:: Work required ::
Starting with the line that holds "Screen dimensions: 1272x952" and stopping after the line that holds "the bullet beside", repeat the lines below word for word, without the pictures.

:: Given records ::
-*-

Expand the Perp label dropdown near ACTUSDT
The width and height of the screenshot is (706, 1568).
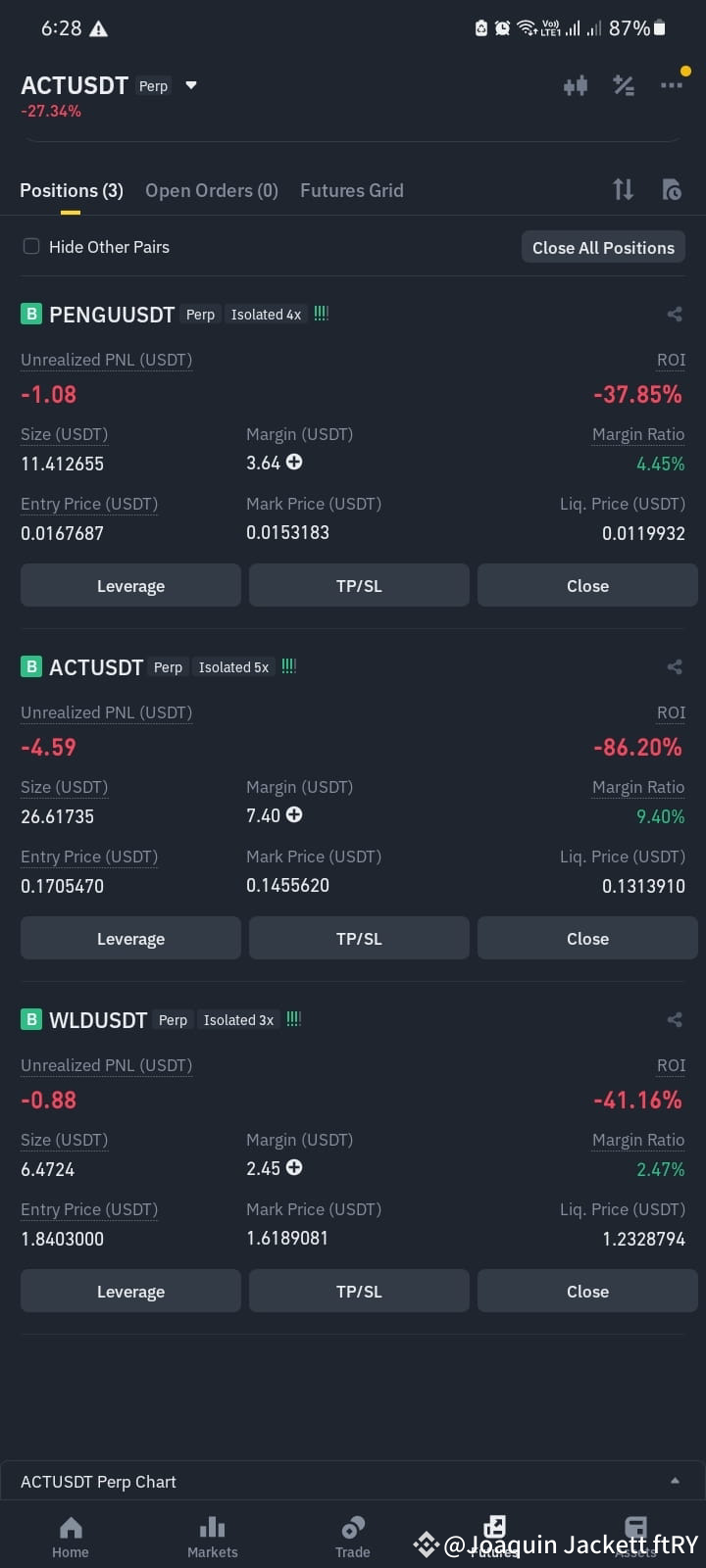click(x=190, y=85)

-*-

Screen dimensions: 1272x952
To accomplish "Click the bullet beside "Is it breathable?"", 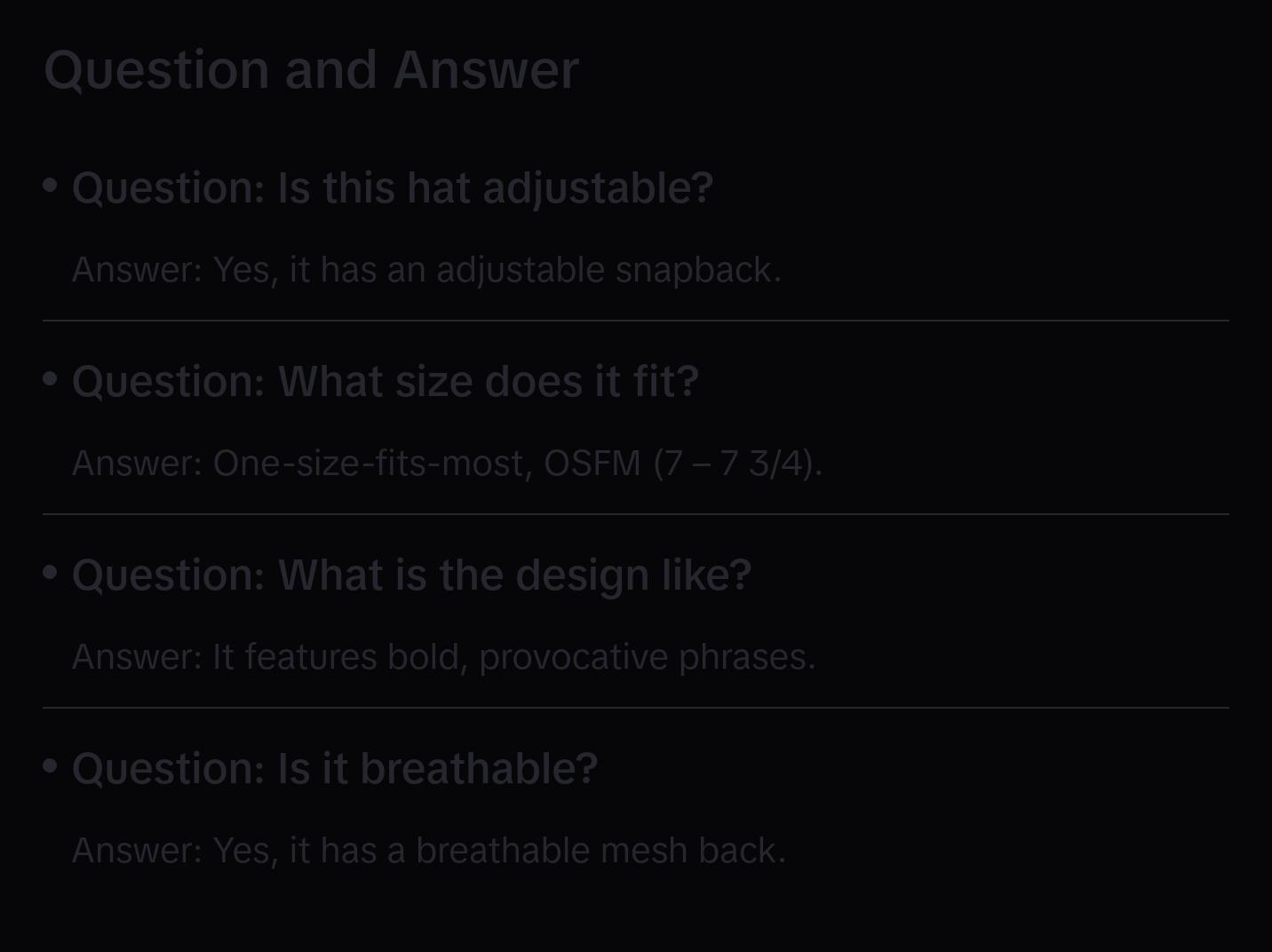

-*-

:: Exercise response ::
Screen dimensions: 1272x952
To accomplish "Click the bullet beside "Is it breathable?"", 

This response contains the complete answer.